NoNameProvided
NoNameProvided

Reputation: 8987

What is the difference between <type>variable and variable as type in Typescript

In Typescript there is two way to cast objects.

<type>variable

and

variable as type

Both of these seems to be permanent (compile-time) casting so the casted object will retain it's type. E.g:

let number: number = 2;

let string1 = <string>number;
let string2 = number as string;

string1; // -> the type is string
string1; // -> the type is string

My question: What is the difference between the two?

Upvotes: 2

Views: 225

Answers (3)

Dmase05
Dmase05

Reputation: 1089

As quoted from Basarat Ali Syed's book, TypeScript Deep Dive:

as foo vs. <foo>

Originally the syntax that was added was <foo>. This is demonstrated below:

var foo: any
var bar = <string> foo; // bar is now of type "string"

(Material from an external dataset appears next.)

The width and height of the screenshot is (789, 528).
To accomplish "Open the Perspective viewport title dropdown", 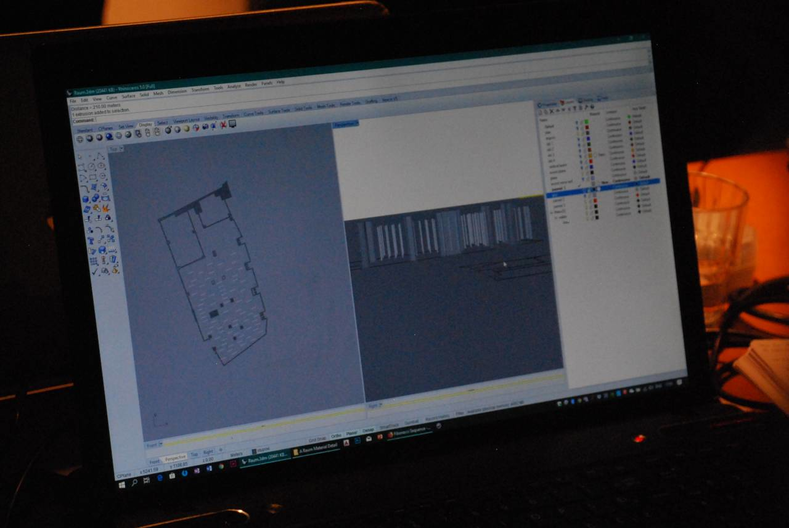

However there is an ambiguity in the language grammar when using <foo> style assertions in JSX: var foo = <string>bar; </string> Therefore it is now recommended that you just use as foo for consistency.

TypeScript Deep Dive

Upvotes: 3

yadejo
yadejo

Reputation: 1968

They are both the same. the foo as string syntax was introduced to avoid ambiguity with JSX syntax (commonly used with React).

More information here

Upvotes: 4

John Weisz
John Weisz

Reputation: 31932

What is the difference between the two?

They are identical. x as Y was later created as an alternative syntax for <Y>x to enable non-ambiguous type-assertions in TSX files (as <Y>x would be otherwise recognized as a JSX expression). The x as Y syntax is preferred.


However, you have an apparent misconception here. This is not type-casting, but a compile-time type-assertion. The difference between the two is best demonstrated by what happens at runtime:

let number: number = 2;
let string = number as string;

console.log(typeof string); // "number"

TypeScript does not have a runtime framework to do automatic type-casting and type-checking, this is a design goal. (seriously?)